• ACTIVITY:
Please start at the first line of the records beneath and quote each line exactly, ending with the line containing "Open the Generate Reports dropdown".

• DATA FOR THE TASK:
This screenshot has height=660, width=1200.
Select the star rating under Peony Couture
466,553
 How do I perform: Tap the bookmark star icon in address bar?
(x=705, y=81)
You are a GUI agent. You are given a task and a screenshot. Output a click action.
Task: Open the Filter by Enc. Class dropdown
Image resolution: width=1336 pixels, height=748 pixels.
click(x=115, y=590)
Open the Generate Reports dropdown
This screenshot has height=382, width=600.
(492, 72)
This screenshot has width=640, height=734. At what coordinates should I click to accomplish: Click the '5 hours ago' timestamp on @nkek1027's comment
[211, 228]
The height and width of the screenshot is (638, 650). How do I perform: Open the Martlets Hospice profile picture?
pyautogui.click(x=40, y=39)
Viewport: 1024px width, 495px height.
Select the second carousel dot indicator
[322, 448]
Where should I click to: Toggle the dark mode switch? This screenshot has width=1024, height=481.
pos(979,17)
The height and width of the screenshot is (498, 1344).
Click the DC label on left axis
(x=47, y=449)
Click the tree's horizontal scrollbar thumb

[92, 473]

• COMPLETED TASK:
This screenshot has height=660, width=1200.
Select the star rating under Peony Couture
466,553
 How do I perform: Tap the bookmark star icon in address bar?
(x=705, y=81)
You are a GUI agent. You are given a task and a screenshot. Output a click action.
Task: Open the Filter by Enc. Class dropdown
Image resolution: width=1336 pixels, height=748 pixels.
click(x=115, y=590)
Open the Generate Reports dropdown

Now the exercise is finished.